2. On the positive side, and it's arguably even more important, I've realized how addicted I was to the whole scene, and my life has changed accordingly. I haven't had a lot of withdrawal, or even a moment of wanting to go back (at least not yet). Even a small distance has revealed how much time I was wasting, and almost all of it doing what Brene Brown calls the "hustle for worthiness". I am clearly naturally hilarious and personable (and sarcastic), but I started putting pressure on myself to be clever, always, which is exhausting. I also have this insatiable, annoying need to try to prevent my friends from experiencing discomfort, so I'd spend way too much time making sure to like their posts and at least be the one person who would comment on their dramatic status updates or intimately personal pictures or whatever, and I'm sure some of that was driven by an unconscious hope that they'd return the favor. My priorities are realigning now; the sun is coming back out. I haven't been born again as a sarcastic Martha Stewart, but I have reengaged with various parts of my life, and without the pressure to capture every moment digitally so that I might share with a wholly uninterested audience.

These aren't really surprising revelations, in retrospect. I knew I was spending too much time on Facebook, and I knew it wasn't a particularly authentic experience. I know many people are able to interact on Facebook without becoming addicted or trying to derive something from the experience that just isn't truly there. They were probably the people I tried to impress the most, as embarrassing as I find that to say. I don't blame Facebook per se, but rather Me on Facebook. It's just like any other addiction.

My addiction involved a fixation on my peer group, particularly other moms of small kids, and inevitably I began the endless, fruitless, unspoken contest to ascertain I was doing better than other moms, or at least, that I wasn't the worst. Oh, we'd all make sarcastic comments about how things weren't perfect in our homes, but there was always an undercurrent of competition between most of us. Not all, of course. There are fully secure parents out there who are admirable in their ability to truly not give a shit what you or I think about what they are doing, provided their kids are thriving. I thought I was one of them at one point, and I hope to feel that way again. Facebook, for me, flew in the face of this goal.

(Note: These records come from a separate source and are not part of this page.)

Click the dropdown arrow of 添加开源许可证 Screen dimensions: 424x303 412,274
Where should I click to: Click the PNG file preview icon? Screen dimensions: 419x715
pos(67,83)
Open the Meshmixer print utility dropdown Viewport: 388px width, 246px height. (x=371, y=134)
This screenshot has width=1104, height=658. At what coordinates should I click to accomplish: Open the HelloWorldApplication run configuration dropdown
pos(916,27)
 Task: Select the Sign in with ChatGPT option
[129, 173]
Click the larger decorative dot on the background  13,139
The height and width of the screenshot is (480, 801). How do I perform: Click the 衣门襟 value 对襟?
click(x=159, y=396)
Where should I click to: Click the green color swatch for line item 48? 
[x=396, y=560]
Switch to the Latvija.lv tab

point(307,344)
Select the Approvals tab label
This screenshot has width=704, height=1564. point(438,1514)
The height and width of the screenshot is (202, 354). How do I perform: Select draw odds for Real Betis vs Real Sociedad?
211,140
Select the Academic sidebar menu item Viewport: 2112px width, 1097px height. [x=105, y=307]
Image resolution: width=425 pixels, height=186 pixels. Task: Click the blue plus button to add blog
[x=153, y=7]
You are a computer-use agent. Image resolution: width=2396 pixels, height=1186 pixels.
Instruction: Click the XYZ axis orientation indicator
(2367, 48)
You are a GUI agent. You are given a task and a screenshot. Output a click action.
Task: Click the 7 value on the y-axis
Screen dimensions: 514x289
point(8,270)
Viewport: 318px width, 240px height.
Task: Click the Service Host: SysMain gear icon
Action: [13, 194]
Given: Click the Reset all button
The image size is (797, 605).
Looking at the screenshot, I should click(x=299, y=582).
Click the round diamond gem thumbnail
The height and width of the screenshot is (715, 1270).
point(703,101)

Another friend (a real, actual, in-the-flesh friend I see in person and don't have to coax out of hiding to hang out with me) told me she'd realized she had become fixated on documenting everything going on in her life through pictures, which she'd immediately put on Facebook. She's cut way back, too, and feels much better. To be sure, this is an internal pressure as much as it is an external one - I truly don't "blame" Facebook or the people on my friends list for my reaction to the whole scene. It's how I chose to interact with that scene, and my apparent inability to keep it from eating up too big a portion of my true self. My experience there has eroded a good deal of my sense of identity, as melodramatic as that might sound.

When I do have time to be online now, I'm mostly devoting it to my own website. I'm just about finished with the initial set up and already it feels great to have a place where I don't feel pressured beyond representing myself authentically. I'm not worried about traffic or an audience or comments on the blog portions of my site. I'm just excited that soon I'll have a place to share (and not share) what is true, and on my own terms. I'm unapologetically not Martha Stewart, but to me, this new venture is a Good Thing.

Update that will hopefully not completely wreck my earnest intentions here: I did reactivate on FB. But first, I got brutal and hacked away almost 200 friends from my list. Now I'm sitting around 65 (with about 30 active friends), and it's a completely new experience, and a pleasant one. There's so much less angst, for me. I feel a bit mean when I sometimes ignore requests from people, but only a little.